Objective: The multi-time-point imaging method for renal dosimetry in ¹⁷⁷Lu-DOTATATE peptide receptor radionuclide therapy (PRRT) imposes a significant burden on patients. While simplified protocols have been explored, their validation has predominantly relied on legacy MIRD-based software, hindering inter-institutional standardization. This study aimed to provide the first systematic validation of simplified two-time-point (2TP) and three-time-point (3TP) protocols using a modern, open-source, ICRP-compliant platform to establish a foundation for a standardized and accessible methodology. Methods: This retrospective study analyzed data from 17 neuroendocrine neoplasm patients (28 kidneys) who underwent PRRT. Renal absorbed doses were calculated using various 2TP and 3TP combinations derived from a reference four-time-point (4TP) imaging schedule (at 4-, 24-, 72-, and 120-hours post-administration) with the open-source, ICRP-compliant software IDAC-Dose 2.1. The accuracy of each simplified protocol was evaluated against the 4TP reference using mean percent error (MPE), mean absolute percent error (MAPE), root mean square error (RMSE), and Bland-Altman analysis.

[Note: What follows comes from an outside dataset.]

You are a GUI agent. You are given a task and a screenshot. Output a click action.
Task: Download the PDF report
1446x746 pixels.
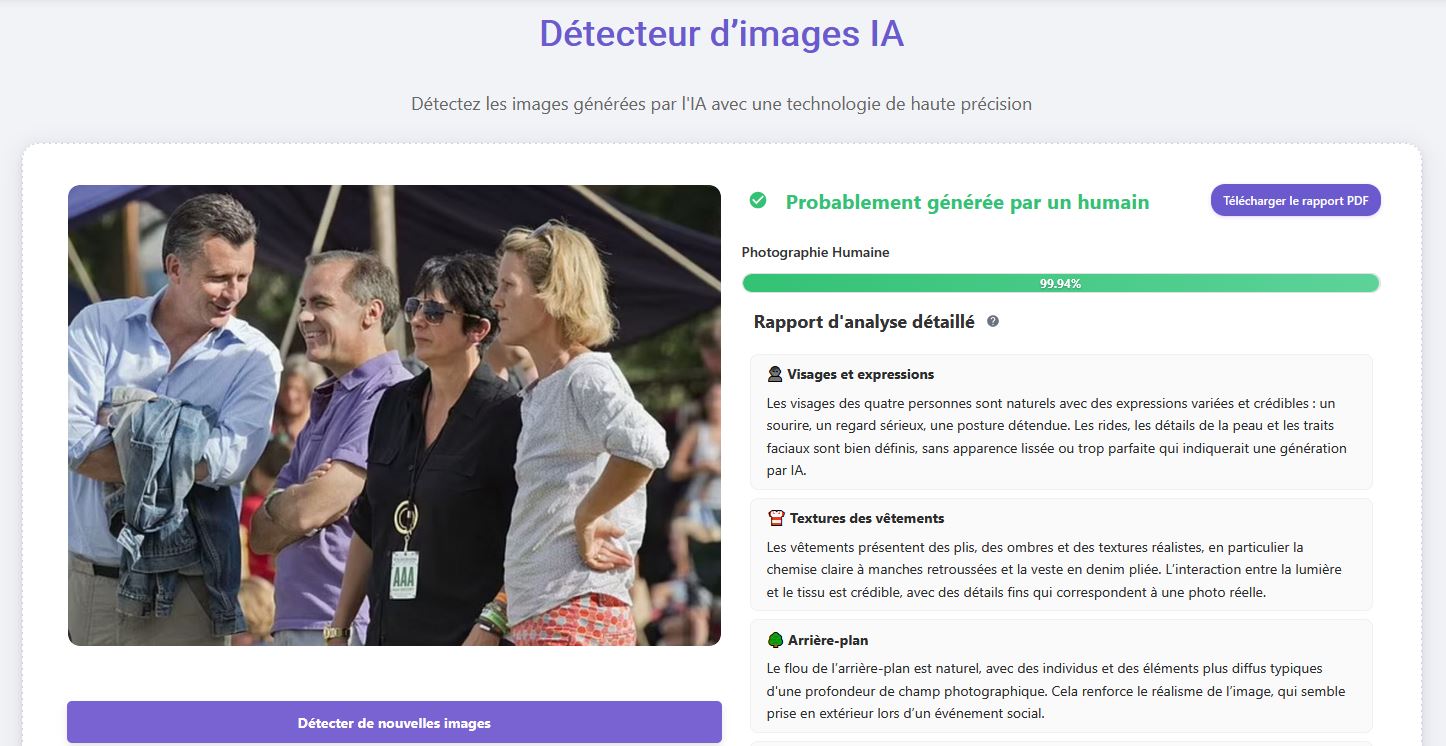[x=1295, y=200]
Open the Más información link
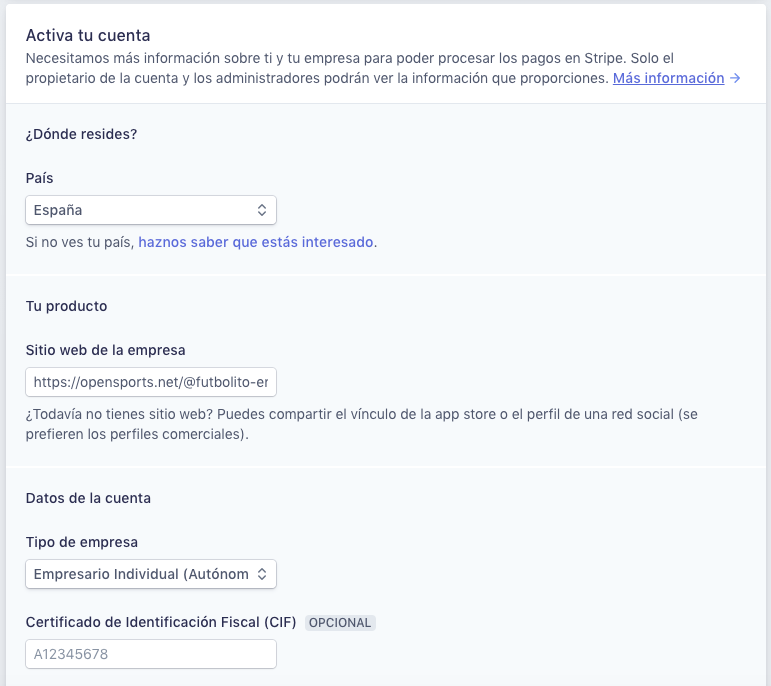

Results: Protocols including the 120-hour late-phase time point demonstrated significantly higher accuracy. The 2TP (4, 24) protocol was the least accurate, showing a profound underestimation (MPE: -14.3%), high absolute error (MAPE: 29.6%), and the largest overall error (RMSE: 1271.9 mGy). In contrast, the 2TP (24, 120) protocol showed excellent agreement with the reference (MPE: 0.57%, MAPE: 5.5%) with no significant systematic bias. Among the 3TP methods, the 3TP (24, 72, 120) protocol yielded the highest accuracy and precision (MAPE: 1.97%; RMSE: 58.1 mGy). A well-chosen 2TP protocol was more accurate than a poorly chosen 3TP protocol. Conclusions: Accurate and reproducible renal dosimetry in ¹⁷⁷Lu-DOTATATE therapy can be achieved with simplified protocols. The key principle is the strategic inclusion of a late-phase time point (around 120 hours). The 2TP (24, 120) and 3TP (24, 72, 120) combinations are recommended as practical, high-accuracy alternatives. This work provides the foundational evidence for adopting these protocols within a modern dosimetric framework, representing a critical step toward developing internationally standardized and clinically feasible dosimetry for PRRT.